# First Peek - Accucraft SP NG #8



## Dwight Ennis (Jan 2, 2008)

I dropped by Accucraft this morning and got a chance to see the prototype of SP NG #8. I took some photos for your viewing (drooling) pleasure.  Keep in mind that this is the first prototype, and details, etc.* may change*. 























































Undoubtedly, Cliff will have this running at the BTS this weekend, so I'll get some video for those who can't attend.


----------



## Gary Armitstead (Jan 2, 2008)

Ohhhhhh! And a whaleback tender to boot! I can't wait to see Cliff run this at the BTS this weekend.









A beauty!


----------



## Dwight Ennis (Jan 2, 2008)

Make sure you find me and say, "Hi!" Gary!  I'll be at the live steam track most of the time from Thur. thru Sun. afternoon.


----------



## Gary Armitstead (Jan 2, 2008)

I'll be sure to drop by the steam track and say "Hi". I should be there both Saturday and Sunday.


----------



## Charles (Jan 2, 2008)

Seems as if I have seen that engine some where before:


----------



## tacfoley (Jan 3, 2008)

Posted By Charles on 06/02/2009 4:03 AM
Seems as if I have seen that engine some where before:






Except that the 'new' AccuCraft offering has inside valve gear rather than outside Walschaert type....

Even so, both are fine-looking locomotives.

tac
http://www.ovgrs.org/


----------



## Charles (Jan 2, 2008)

TAC
Good power of observation....


----------



## Dwight Ennis (Jan 2, 2008)

Except that the 'new' AccuCraft offering has inside valve gear rather than outside Walschaert type....
Appropriate. The prototype for this locomotive is SP #9...












#8 is a more generic version. According to *"Slim Rails Through the Sand"*...

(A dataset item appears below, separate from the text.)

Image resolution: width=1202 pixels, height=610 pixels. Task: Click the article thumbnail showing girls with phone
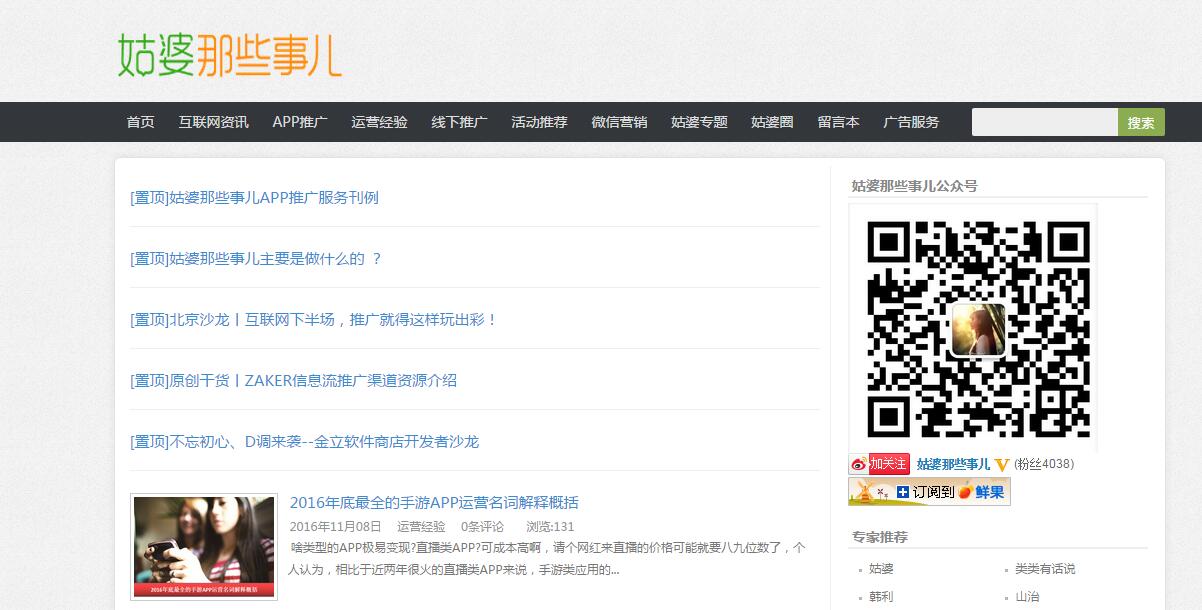[203, 547]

_*"The only locomotive to boast of a 'monkey-motion' valve gear on the S.P. narrow gauge was engine No. 18."*_


----------



## scottemcdonald (Jan 11, 2008)

Thanks for the pics! This one is on my hit list and I am already in the process of putting together an addition to my steamup track that will include a micro layout of the Laws, CA Museum (http://www.lawsmuseum.org/)in the center. Having spent my childhood in the Mojave Desert, just four hours south of Laws, I'm an SP fan and have been eagerly waiting this new product from Accucraft. 

Scott


----------



## jfrank (Jan 2, 2008)

Thanks Dwight for posting the pics. (but.....I wanted a #9...waaaaaaaaa) It looks great and I have already put in my order. Just curious, is the gas tank in the tender? How did they handle the filler valve and water bath? Can you post a pic of the top of the tender? Did they leave room for a servo on the right side for the forward/reverse? I see it has the adjustable steam oil option. I wish they would offer this part as a replacement for past engines they have made. Looking forward to seeing one run and getting a report on that. Thanks again.


----------



## Dwight Ennis (Jan 2, 2008)

John - I'll try and answer your questions. However, the photos I posted are the only ones I took. 

The gas tank is in the tender and the whole tender serves as a water bath. The tender also contains the smaller improved water hand pump. 

There's approx. 7/8" clearance between the back of the Johnson Bar and the inside of the rear wall of the cab. 

The metering valve on the lubricator has been offset to the side instead of running through the middle, allowing one to get a syringe into it. I'd heard some time back that Accucraft was doing this as an improvement of their first metered lubricator in the 4-4-0's and in response to feedback from their customers (they do listen - hehehe). I've also heard these will be offered separately as a part, but I can't confirm this - I'll try and find out at the BTS. 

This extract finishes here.